SOME
JANUARY BIRDS
IT seems to be our
lot this winter to
have April continually smiling up in the face of January. Again and
again the north wind has come down upon us and set his adamantine face
against all such folly. The turf has become flint; the ice has been
eight inches thick on pond and placid stream, and the very next
morning, maybe, the soft air has breathed of spring, and bluebirds have
twittered deprecatingly as if glad to be here, but altogether ashamed
to be found so out of season. As a matter of fact, of course, some
bluebirds winter with us, but they don't warble "cheerily o" in the
teeth of the north winds. On those days you must seek them in the
cuddly seclusion of dense evergreens, more than likely among close-set
cedars where the blue cedar-berries are still sweet and plenty.
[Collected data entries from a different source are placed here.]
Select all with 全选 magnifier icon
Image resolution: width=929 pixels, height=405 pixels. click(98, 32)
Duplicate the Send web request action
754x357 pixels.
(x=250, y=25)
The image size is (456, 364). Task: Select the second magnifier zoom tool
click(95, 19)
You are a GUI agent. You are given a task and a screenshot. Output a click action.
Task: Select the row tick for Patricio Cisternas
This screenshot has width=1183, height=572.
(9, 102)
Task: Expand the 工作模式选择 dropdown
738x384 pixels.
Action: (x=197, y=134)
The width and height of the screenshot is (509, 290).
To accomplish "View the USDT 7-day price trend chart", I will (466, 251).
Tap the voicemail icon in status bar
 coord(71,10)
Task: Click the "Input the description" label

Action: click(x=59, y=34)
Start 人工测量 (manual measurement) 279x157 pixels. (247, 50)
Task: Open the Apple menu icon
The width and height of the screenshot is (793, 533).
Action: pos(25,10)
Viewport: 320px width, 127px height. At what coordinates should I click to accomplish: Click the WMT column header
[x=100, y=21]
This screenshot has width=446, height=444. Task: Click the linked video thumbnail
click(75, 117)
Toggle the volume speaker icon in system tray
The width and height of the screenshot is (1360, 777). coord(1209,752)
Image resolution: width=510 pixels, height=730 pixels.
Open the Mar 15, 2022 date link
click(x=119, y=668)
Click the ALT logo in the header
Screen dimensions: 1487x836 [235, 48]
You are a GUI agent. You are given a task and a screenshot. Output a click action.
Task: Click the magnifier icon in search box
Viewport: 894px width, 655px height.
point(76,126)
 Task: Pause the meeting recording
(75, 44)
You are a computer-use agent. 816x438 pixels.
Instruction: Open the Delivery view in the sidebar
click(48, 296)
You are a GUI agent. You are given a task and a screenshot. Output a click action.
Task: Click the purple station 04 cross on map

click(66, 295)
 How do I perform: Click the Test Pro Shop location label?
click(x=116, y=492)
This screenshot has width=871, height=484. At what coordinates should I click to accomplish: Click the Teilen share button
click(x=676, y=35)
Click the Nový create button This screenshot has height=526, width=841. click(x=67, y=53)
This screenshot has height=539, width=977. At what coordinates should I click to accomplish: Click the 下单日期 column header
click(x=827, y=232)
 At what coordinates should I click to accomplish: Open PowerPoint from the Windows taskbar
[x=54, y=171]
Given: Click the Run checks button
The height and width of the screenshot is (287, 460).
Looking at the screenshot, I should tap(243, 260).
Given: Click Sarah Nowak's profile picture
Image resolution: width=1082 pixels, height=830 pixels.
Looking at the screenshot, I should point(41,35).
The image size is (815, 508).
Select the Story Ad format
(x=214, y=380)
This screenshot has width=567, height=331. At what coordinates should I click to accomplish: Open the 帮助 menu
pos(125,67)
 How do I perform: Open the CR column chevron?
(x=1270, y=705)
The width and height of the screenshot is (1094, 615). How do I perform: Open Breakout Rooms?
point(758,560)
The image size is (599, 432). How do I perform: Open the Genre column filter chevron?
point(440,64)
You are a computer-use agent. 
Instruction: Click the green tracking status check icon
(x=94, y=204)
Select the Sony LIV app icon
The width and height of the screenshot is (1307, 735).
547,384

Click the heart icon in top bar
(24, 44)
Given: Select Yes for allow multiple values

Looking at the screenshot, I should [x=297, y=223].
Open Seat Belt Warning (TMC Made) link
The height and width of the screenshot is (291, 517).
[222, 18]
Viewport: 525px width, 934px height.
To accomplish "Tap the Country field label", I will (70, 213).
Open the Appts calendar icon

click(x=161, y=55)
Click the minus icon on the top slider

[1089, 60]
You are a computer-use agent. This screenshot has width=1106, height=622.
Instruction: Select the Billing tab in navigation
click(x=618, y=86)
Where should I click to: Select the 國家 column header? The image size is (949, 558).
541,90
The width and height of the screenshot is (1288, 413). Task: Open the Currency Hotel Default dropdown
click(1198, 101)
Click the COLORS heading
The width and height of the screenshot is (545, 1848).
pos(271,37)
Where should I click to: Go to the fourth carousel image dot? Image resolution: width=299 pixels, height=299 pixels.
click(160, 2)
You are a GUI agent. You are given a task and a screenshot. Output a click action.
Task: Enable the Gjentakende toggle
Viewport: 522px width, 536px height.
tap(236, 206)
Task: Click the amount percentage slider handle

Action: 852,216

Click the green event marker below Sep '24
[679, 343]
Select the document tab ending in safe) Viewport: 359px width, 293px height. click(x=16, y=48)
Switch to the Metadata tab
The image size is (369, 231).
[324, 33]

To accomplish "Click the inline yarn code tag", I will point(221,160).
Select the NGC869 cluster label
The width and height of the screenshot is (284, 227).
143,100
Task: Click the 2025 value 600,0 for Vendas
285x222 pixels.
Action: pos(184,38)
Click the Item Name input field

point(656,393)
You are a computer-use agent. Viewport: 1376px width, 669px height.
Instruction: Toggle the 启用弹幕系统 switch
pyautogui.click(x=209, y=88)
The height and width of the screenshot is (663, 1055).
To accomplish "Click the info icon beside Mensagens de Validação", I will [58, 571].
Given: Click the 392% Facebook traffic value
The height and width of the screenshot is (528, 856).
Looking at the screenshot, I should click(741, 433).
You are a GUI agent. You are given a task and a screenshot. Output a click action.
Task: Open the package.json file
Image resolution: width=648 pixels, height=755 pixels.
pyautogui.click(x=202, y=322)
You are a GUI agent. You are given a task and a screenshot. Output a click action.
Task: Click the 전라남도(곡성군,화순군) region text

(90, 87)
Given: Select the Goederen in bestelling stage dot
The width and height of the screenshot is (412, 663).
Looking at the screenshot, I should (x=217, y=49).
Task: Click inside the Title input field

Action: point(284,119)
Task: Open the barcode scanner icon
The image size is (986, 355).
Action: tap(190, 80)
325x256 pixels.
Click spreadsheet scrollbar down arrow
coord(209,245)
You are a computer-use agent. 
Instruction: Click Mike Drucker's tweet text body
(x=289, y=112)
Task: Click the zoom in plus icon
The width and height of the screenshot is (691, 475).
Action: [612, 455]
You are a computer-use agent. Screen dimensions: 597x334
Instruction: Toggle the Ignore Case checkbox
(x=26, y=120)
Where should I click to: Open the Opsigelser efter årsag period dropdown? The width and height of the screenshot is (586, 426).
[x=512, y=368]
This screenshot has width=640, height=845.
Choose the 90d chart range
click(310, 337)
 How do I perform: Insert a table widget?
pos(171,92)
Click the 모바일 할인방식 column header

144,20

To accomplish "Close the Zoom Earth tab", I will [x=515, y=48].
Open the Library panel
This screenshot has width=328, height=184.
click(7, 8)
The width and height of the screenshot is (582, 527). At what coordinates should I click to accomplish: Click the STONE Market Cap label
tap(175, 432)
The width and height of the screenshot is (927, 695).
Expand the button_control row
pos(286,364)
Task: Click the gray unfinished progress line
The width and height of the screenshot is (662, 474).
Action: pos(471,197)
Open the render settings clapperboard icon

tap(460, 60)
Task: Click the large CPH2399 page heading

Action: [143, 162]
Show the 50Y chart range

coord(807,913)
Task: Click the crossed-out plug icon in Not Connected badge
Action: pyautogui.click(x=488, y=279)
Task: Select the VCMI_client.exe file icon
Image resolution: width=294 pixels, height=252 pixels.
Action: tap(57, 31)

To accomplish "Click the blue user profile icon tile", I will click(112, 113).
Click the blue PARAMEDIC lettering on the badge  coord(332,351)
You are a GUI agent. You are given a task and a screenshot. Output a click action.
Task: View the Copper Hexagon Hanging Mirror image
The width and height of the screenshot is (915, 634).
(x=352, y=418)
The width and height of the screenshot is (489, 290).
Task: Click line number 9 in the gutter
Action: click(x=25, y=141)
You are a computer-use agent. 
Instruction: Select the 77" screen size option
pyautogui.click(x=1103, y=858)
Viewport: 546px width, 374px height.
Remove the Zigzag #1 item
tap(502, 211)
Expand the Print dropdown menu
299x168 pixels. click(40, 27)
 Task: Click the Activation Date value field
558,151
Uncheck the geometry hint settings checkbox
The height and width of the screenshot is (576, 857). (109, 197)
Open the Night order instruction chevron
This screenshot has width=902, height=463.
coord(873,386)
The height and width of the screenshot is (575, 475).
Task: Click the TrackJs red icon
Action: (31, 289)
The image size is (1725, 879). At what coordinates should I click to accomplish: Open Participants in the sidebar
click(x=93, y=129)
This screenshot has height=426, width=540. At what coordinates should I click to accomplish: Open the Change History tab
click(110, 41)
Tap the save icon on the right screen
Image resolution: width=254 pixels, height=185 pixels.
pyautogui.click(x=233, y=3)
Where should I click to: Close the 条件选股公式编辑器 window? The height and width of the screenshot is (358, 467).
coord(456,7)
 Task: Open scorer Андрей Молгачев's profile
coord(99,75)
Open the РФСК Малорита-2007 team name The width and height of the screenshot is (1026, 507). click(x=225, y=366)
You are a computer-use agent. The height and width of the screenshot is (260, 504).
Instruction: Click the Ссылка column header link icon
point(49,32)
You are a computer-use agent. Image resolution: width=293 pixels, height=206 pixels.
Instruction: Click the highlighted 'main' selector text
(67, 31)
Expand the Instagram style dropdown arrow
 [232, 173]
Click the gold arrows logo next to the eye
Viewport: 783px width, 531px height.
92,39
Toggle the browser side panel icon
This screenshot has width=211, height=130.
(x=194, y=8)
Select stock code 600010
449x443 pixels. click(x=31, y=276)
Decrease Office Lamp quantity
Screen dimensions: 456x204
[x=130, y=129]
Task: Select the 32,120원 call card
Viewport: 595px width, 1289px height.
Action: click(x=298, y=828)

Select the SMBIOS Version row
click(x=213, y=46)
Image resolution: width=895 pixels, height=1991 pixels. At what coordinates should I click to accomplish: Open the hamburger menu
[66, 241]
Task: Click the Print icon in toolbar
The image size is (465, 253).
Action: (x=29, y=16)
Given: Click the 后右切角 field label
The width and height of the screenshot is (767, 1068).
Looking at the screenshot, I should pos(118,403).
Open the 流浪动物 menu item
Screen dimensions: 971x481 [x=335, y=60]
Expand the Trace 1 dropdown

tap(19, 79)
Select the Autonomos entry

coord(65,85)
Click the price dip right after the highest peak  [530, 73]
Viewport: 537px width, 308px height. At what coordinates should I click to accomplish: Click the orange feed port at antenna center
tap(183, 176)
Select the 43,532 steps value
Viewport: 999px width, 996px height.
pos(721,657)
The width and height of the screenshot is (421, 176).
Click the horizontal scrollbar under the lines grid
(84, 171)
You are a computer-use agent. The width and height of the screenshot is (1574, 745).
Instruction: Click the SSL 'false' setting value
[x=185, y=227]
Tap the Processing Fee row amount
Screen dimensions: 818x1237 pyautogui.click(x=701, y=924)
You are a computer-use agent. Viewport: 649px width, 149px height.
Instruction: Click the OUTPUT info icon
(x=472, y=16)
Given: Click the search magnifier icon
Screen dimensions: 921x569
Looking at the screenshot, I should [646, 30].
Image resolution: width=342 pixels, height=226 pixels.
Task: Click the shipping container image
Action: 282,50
But we
have had many days in this January of 1909 when the bluebirds have had
a right to feel called to at least take a hurried glimpse at the bird
boxes or the holes in the old apple trees, just as people take a flying
trip to the summer cottage on a warm Sunday; they know they can't stay,
but it is delightful to just look it over and plan.
I think the crows,
though they are tough
old winter residents, have something of the same impulse to plan nests
and make eyes and cooing conversation, one to another. To-day I heard,
in the pine treetops of a little pasture wood where several pair nest
every year, the unmistakable note. In that great song of Solomon which
the whole outdoor world will chorus in the full tide of spring the
crows have the bass part, no doubt, but they sing it none the less
musically. It is surprising what a croak can become, between lovers.
I saw them slip away
silently and
shamefacedly as I approached, and I knew them for callow youngsters,
high school age, let us say, to whom shy lovemaking is never quite out
of season. But they got their come-uppance the moment they sailed out
of the grove, for their appearance was greeted with a wild and raucous
chorus of crow ha-ha-ha's. High in the air, flapping round and round in
silence above the pines, a half dozen riotous youngsters of their own
age had been observing them, chuckling no doubt and winking to one
another, and now that the culprits were driven out into the open where
all could see them the chorus of jeers knew no bounds. It was as
unmistakable as the caressing tone, this jeering laughter. You had but
to hear it to know very well what they were saying. The crow language
has but one word, which in type is caw. But their inflections and tone
qualities are such that it is easy to make it express the whole
diatonic scale of primitive emotion.
Many of our summer
birds whose winter
range barely includes us seem to be more than usually prevalent this
winter. It may be that the mild season has to do with this, but it is
equally probable that a plenitude of food is more directly responsible.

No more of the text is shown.